L’école sénégalaise connaît d’année en année une chute libre de sa courbe de performance. Ce secteur absorbe la plus grande part des budgets du Sénégal. Incohérence ou simulation de tentative de sauvetage par l’injection de centaines de milliards de francs Cfa dans ce circuit éducatif. Dans chaque Dpg, l’école refait surface. Mimi prévoit 200 nouvelles écoles et 6 mille salles de classe, 100 collèges de proximité, 15 lycées départementaux et 19 collèges franco arabe à l’horizon 2017. Encore une répétition au moment où le Plan décennal de l’éducation et de la formation (Pdef) a réussi à démultiplier les écoles sur le territoire national. En effet des acteurs de ce domaine à l’instar de Youssou Touré, de l’ex-Sg de l’Uden, Mamadou Diop Castro avancent que l’accès est la seule réussite du Programme décennal de l’éducation et de la formation (Pdef) et la gestion et la qualité, les deux autres axes de ce programme. Des établissements élémentaires et secondaires ne sont pas en déficit.

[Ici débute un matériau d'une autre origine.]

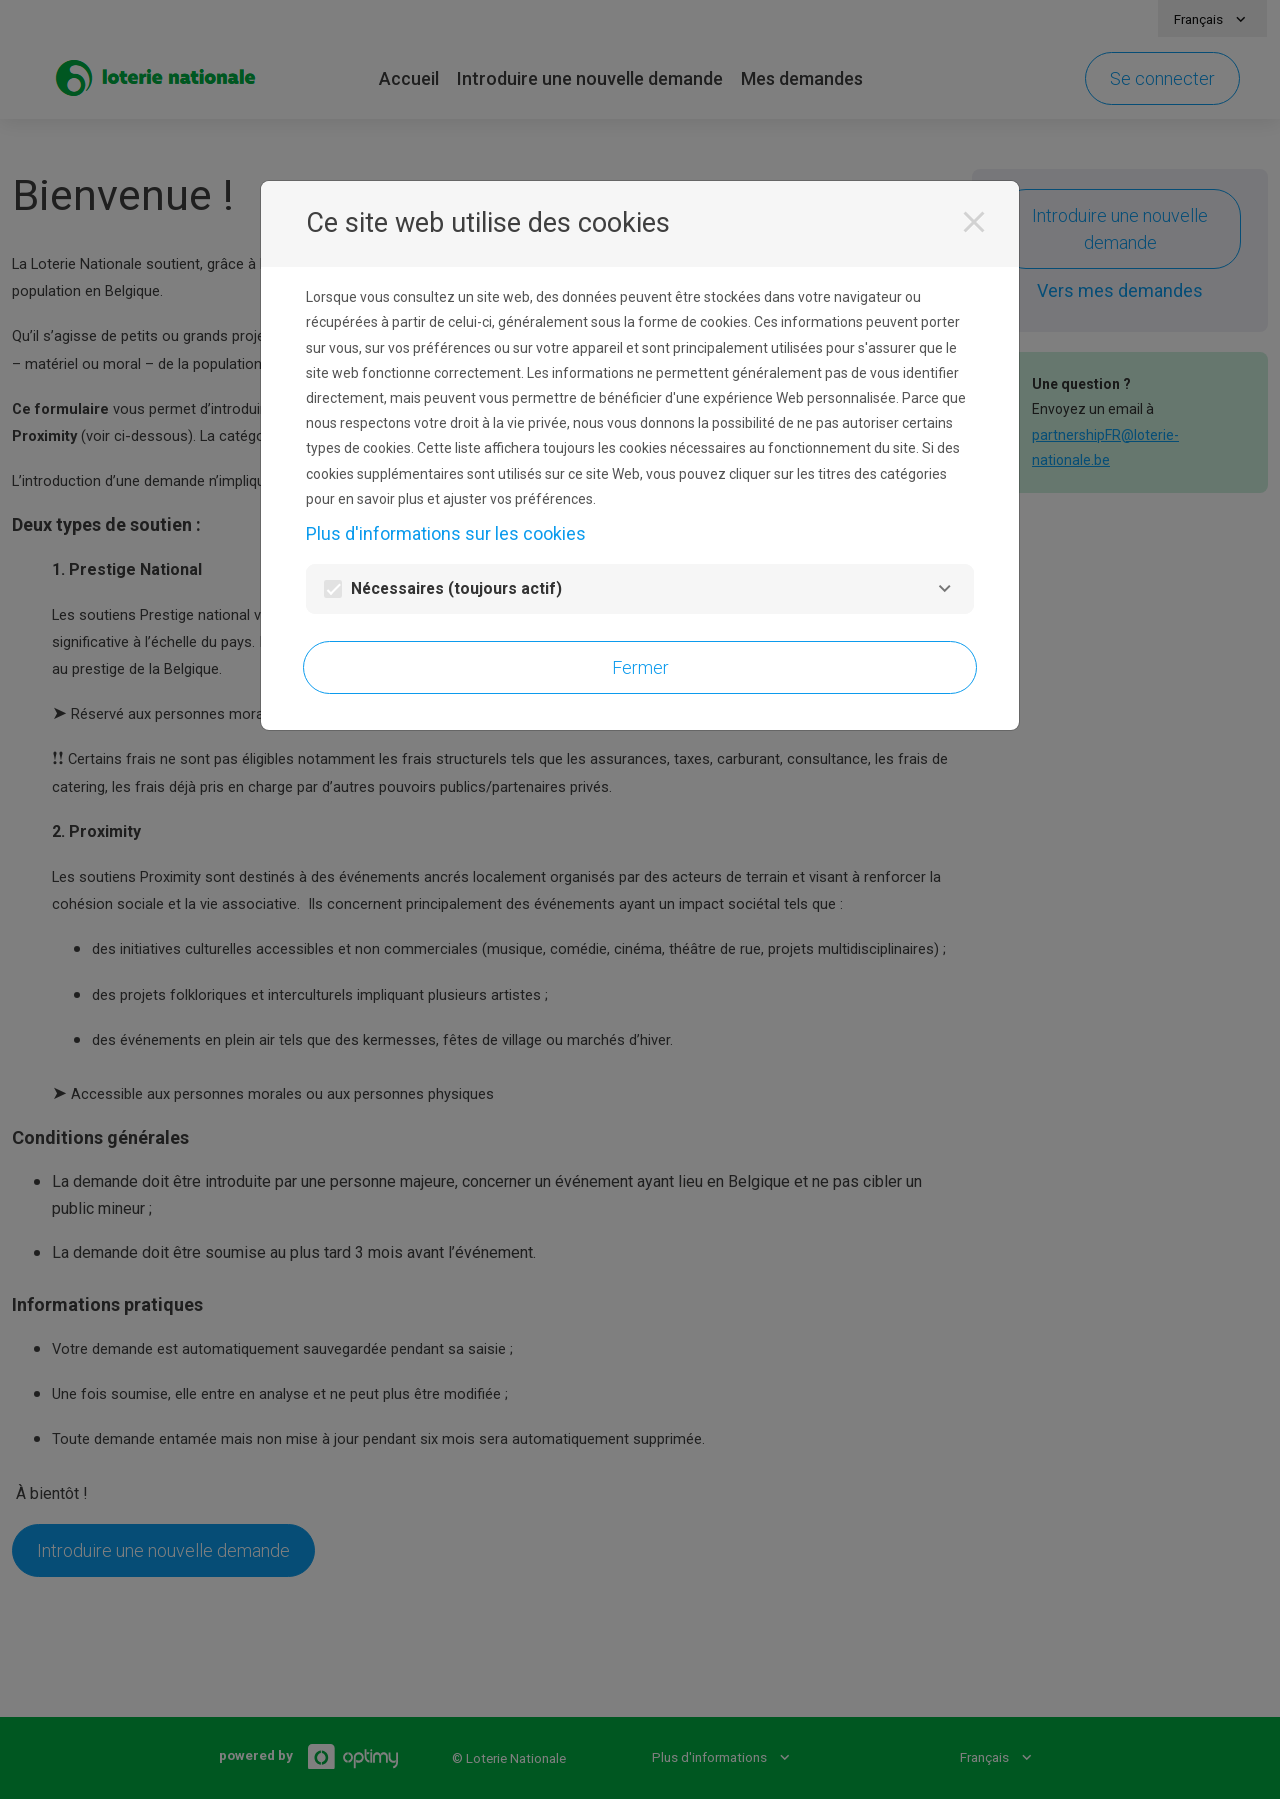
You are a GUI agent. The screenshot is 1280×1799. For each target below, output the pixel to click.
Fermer (640, 667)
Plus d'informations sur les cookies (446, 533)
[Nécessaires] (944, 588)
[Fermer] (974, 222)
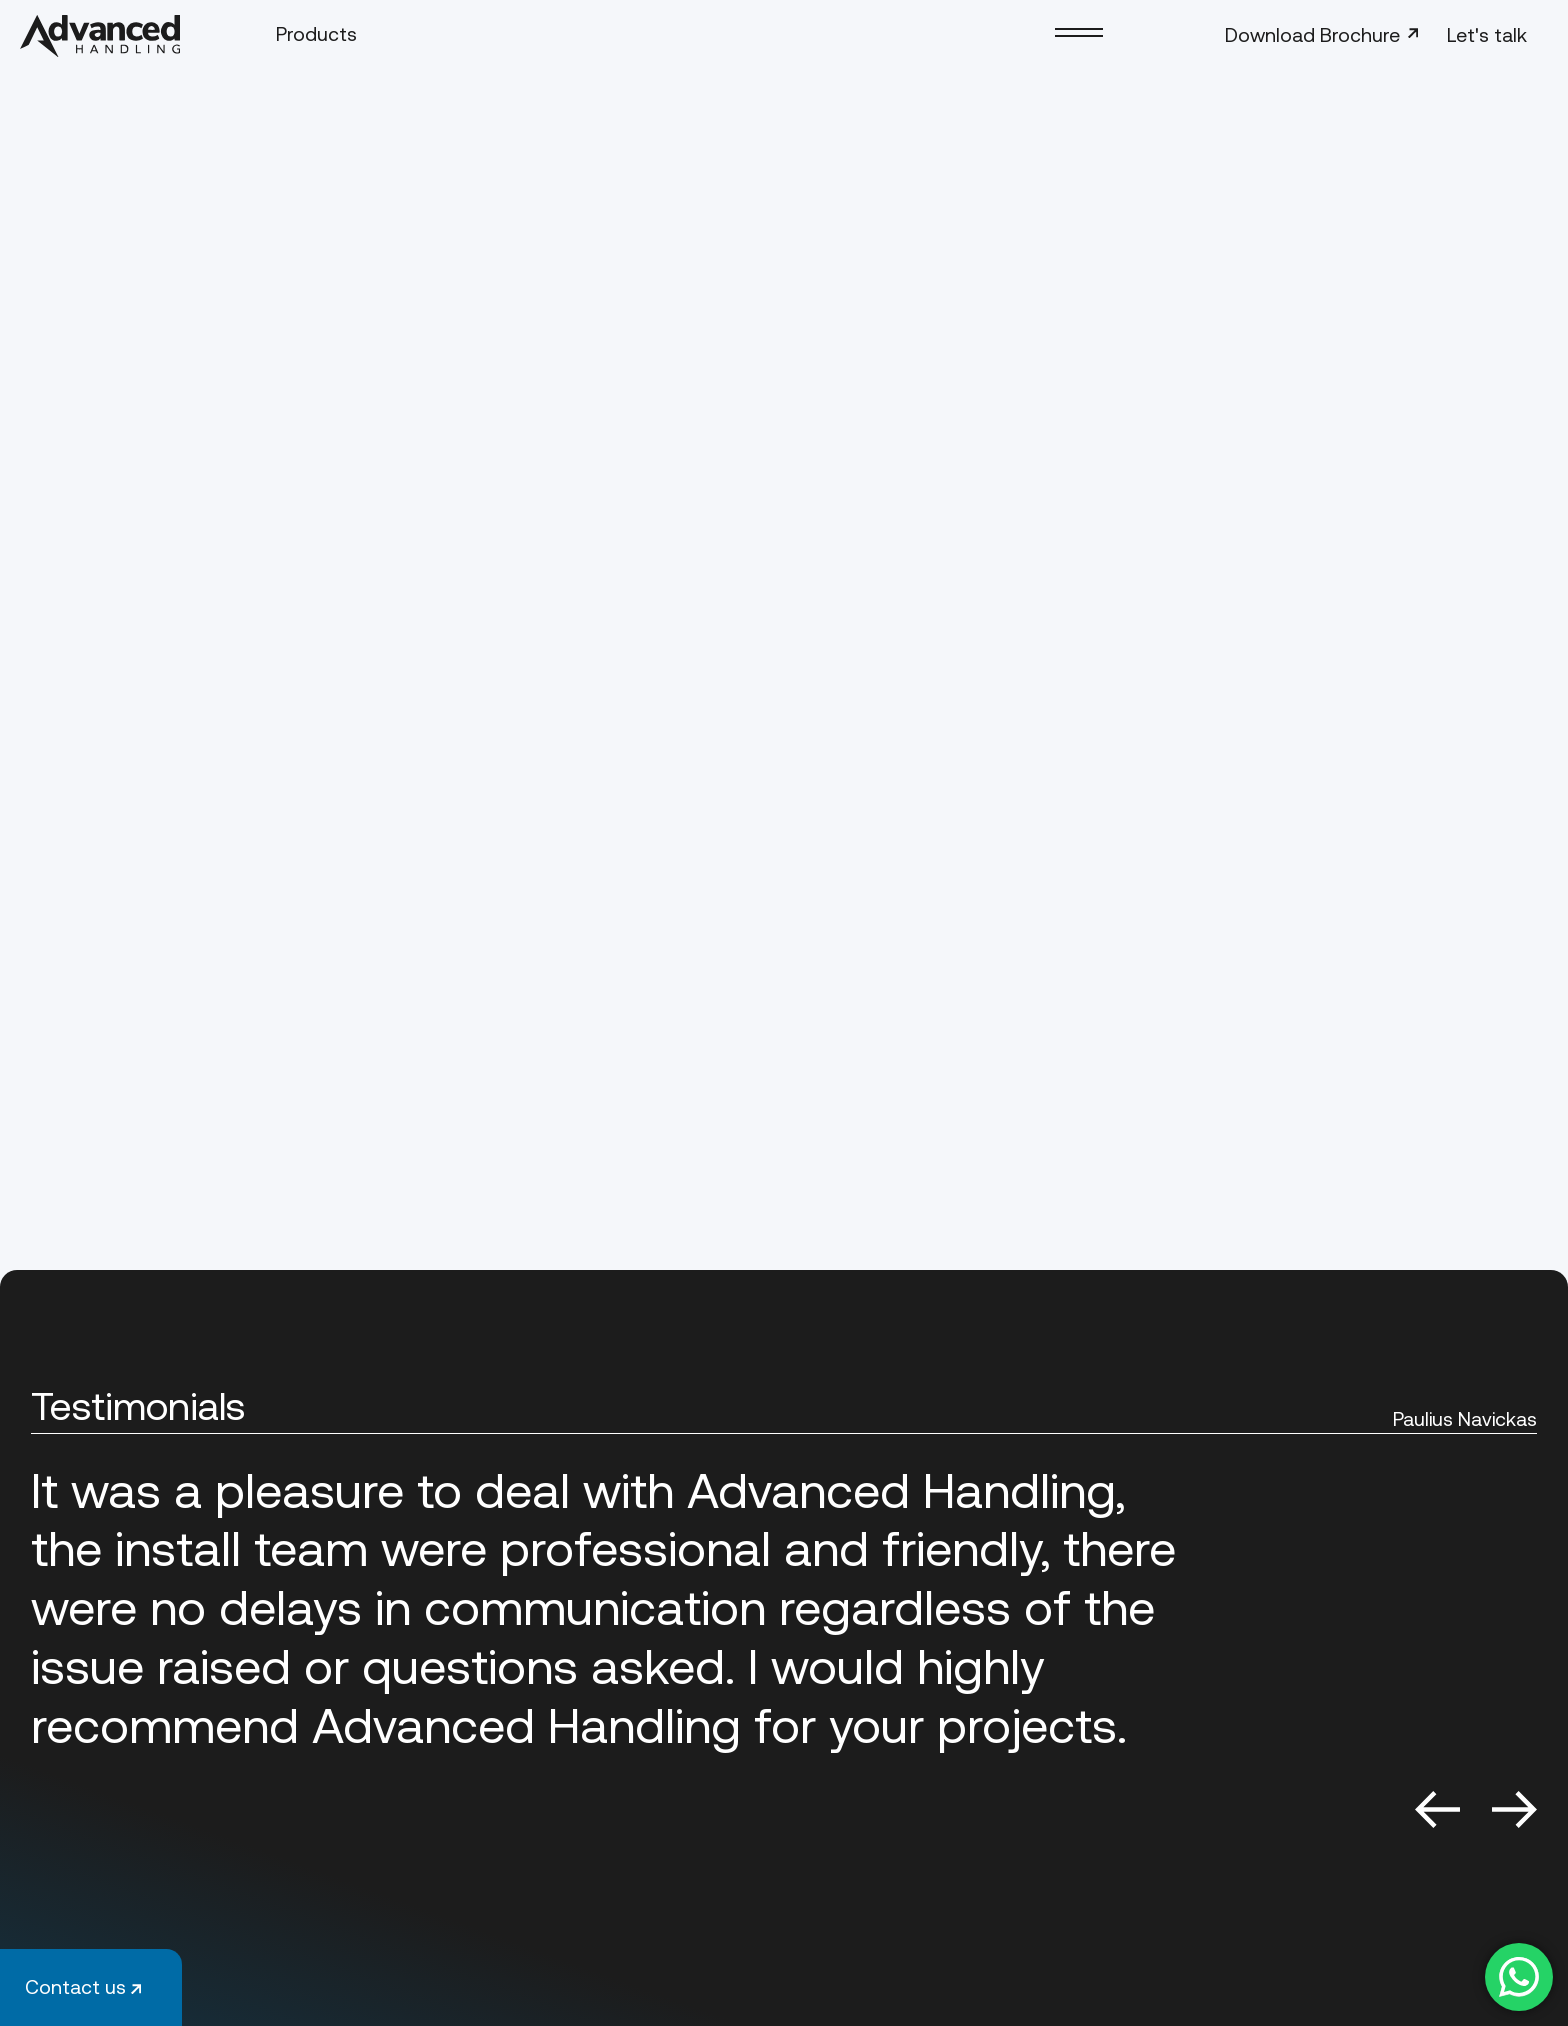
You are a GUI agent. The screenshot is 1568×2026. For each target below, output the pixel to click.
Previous (1437, 1809)
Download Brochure (1324, 35)
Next (1514, 1809)
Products (316, 34)
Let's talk (1487, 35)
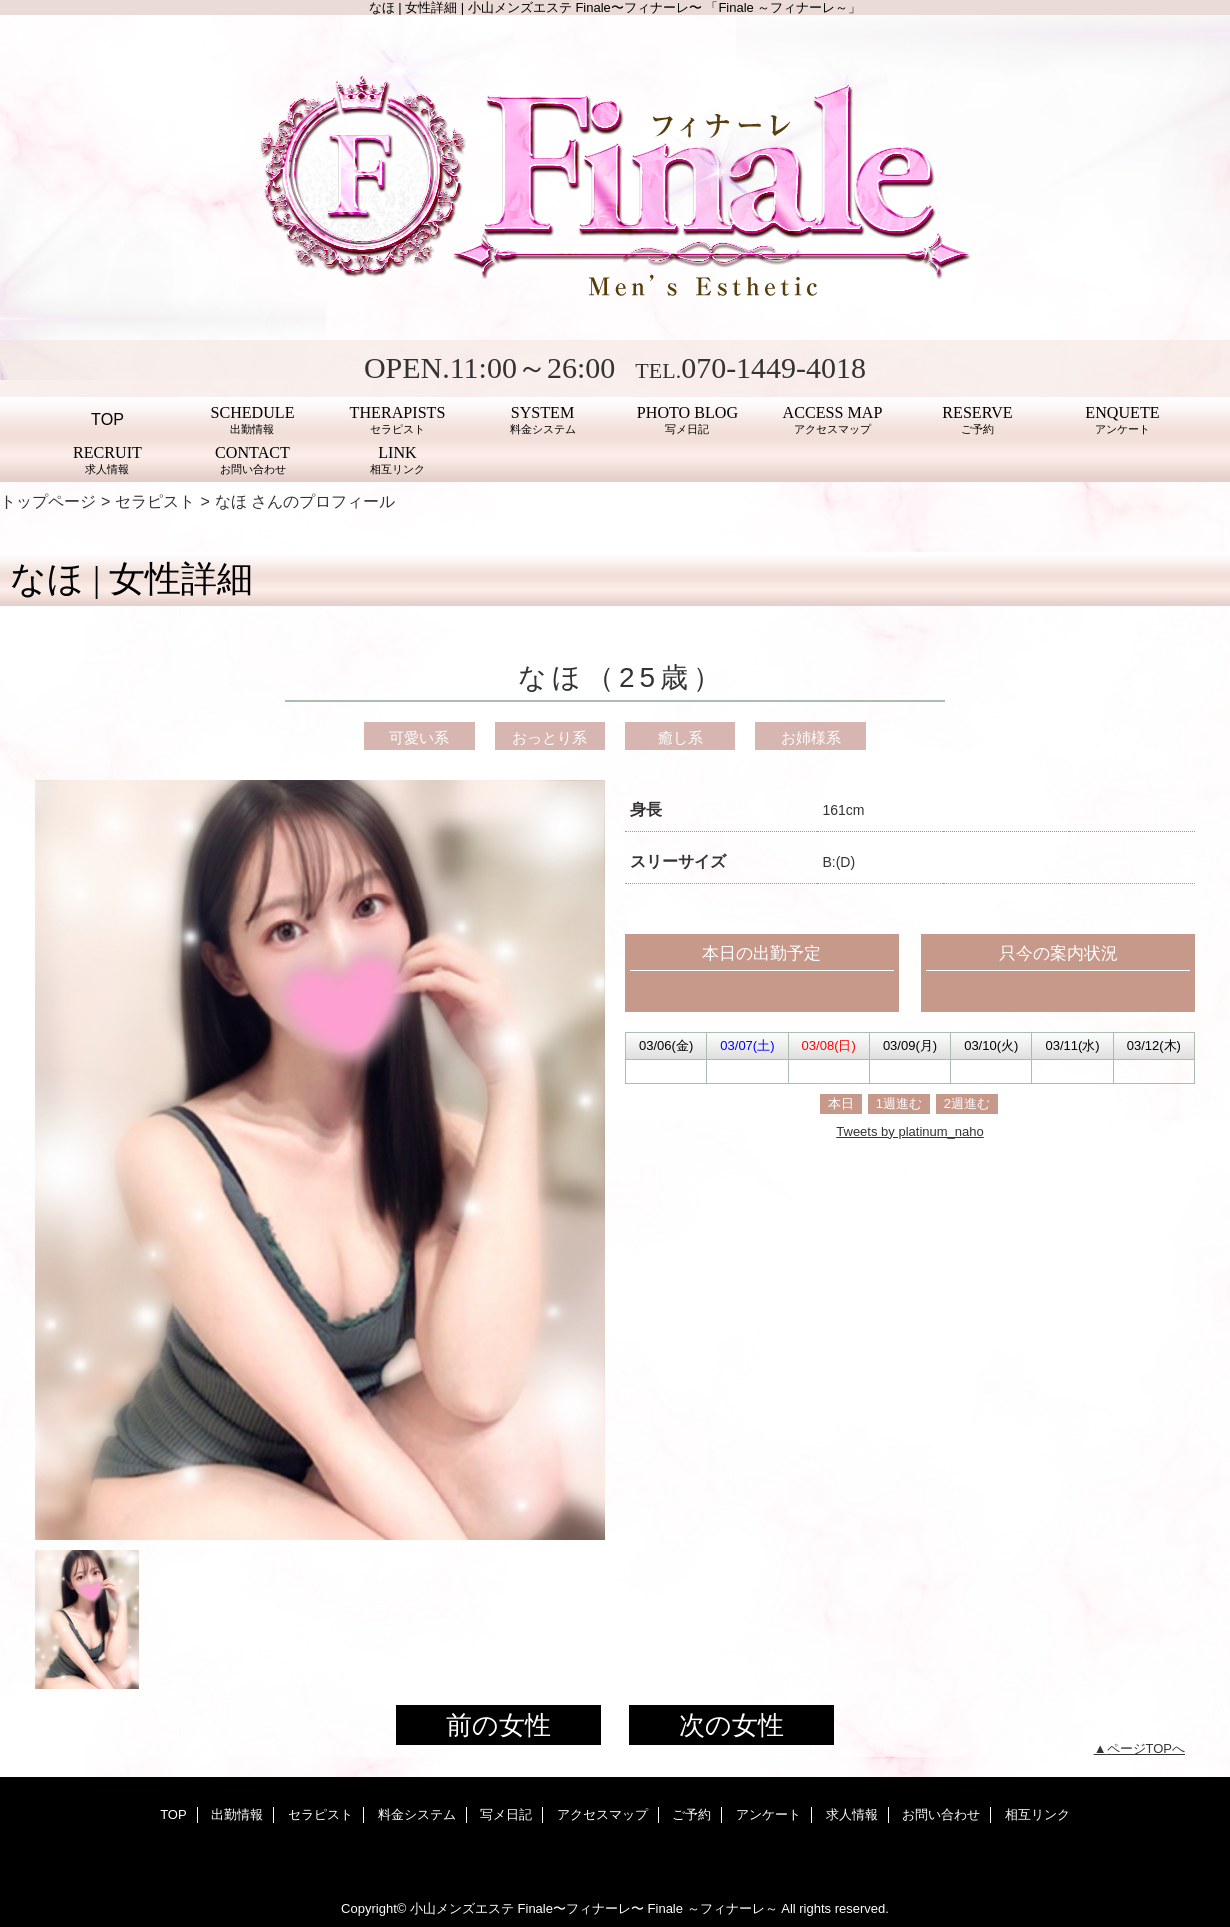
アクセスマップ (602, 1814)
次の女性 (731, 1725)
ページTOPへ (1146, 1748)
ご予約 (691, 1814)
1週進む (899, 1103)
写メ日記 (506, 1814)
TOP (107, 419)
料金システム (417, 1814)
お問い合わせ (941, 1814)
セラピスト (155, 501)
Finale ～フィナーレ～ (713, 1908)
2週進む (967, 1103)
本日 (841, 1103)
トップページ (48, 501)
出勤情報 (237, 1814)
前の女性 (498, 1725)
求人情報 (852, 1814)
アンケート (768, 1814)
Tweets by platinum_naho (909, 1131)
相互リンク (1037, 1814)
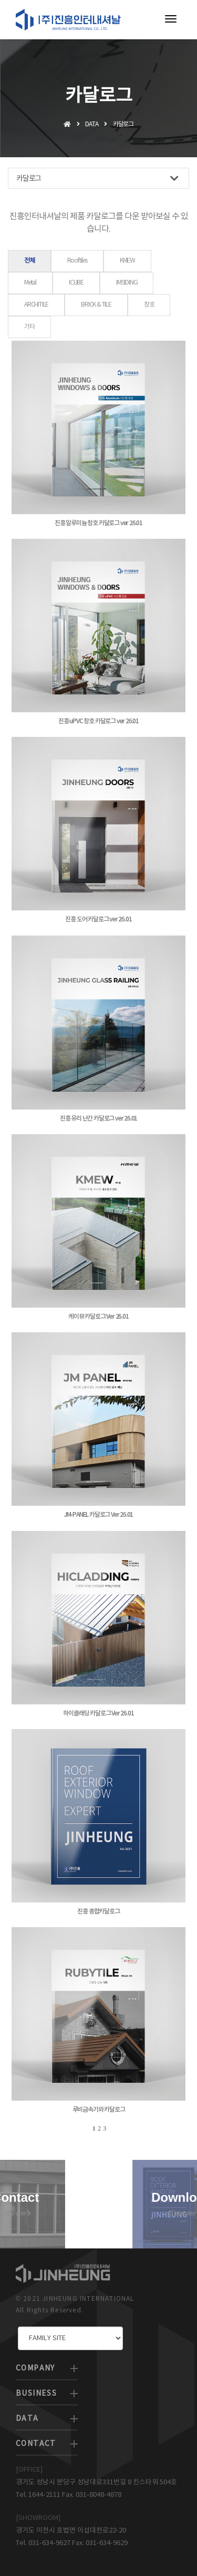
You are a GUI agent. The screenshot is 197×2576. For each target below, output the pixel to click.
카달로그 (97, 178)
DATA (27, 2419)
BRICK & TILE (96, 304)
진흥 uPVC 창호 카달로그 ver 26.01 (98, 721)
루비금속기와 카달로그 (98, 2109)
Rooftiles (77, 260)
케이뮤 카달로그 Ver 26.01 (98, 1316)
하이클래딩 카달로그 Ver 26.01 (98, 1713)
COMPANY (35, 2368)
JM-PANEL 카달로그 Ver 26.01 (98, 1514)
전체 (29, 260)
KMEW (127, 260)
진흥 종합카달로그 (98, 1911)
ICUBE (76, 282)
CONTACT (36, 2444)
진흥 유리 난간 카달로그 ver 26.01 (98, 1118)
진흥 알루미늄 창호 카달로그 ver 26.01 (98, 523)
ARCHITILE (36, 304)
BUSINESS (36, 2393)
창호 (149, 304)
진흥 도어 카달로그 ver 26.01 (98, 919)
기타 (29, 326)
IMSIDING (126, 282)
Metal (30, 282)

Par contre, la qualité de l’enseignement n’est pas au rendez-vous. Il fallait s’interroger sur la qualification des enseignants. Le langage est le même : «La quasi-totalité des enseignants n’ont pas leur place dans les établissements scolaires». L’éduca­tion  sénégalaise, le seul mobile du développement  du pays, promet un avenir incertain aux Sénégalais. Des sources officielles témoignent qu’entre 2000 et 2008, le réseau scolaire élémentaire s’est massifié avec la création de 2954 nouvelles écoles, avait souligné Souleymane Ndéné dans sa Dpg.

Le nombre de classe a été porté de 21730 à 38937. De 2003 à 2008, 368 collèges ont été édifiés. «Il nous faut aujourd’hui relever le défi d’un enseignement de qualité, à travers la formation des personnels à tous les niveaux, le respect de la norme de 900 heures annuelles d’enseignement et l’amélioration de l’environnement scolaire», ressassait Souleymane Ndéné Ndiaye. Pourtant jusqu’alors, l’école sénégalaise peine à sortir du gouffre. Sinon pourquoi  Mimi Touré parlerait elle des Assises de l’éducation prévues dans le premier semestre de 2014 sur toute l’étendue du territoire national. Dans le même ordre d’idée, elle a révélé dans son discours, le Programme d’amélioration de la qualité, de l’équité et de la transparence du secteur de l’éducation et de la formation (Paquet-Ef). L’école est en proie aux mêmes travers comme l’avait déclaré l’ex-Pm, Abdoul Mbaye qui n’a pas pu concrétiser ses engagements. Ou bien n’a-t-il pas eu le temps ?

Habitat

Le logement demeure un véritable casse-tête chez les populations sénégalaises. Pratiquement, tous les revenus des ménages sénégalais sont destinés au paiement de loyer. Une mesure draconienne est mise en œuvre par Aminata Touré pour soulager les ménages à faibles revenus par la viabilisation de plus de 7.500 parcelles et la construction de 3400 logements à Diamniadio. De plus 5000 logements sociaux sont prévus à Bambilor d’ici 2O17.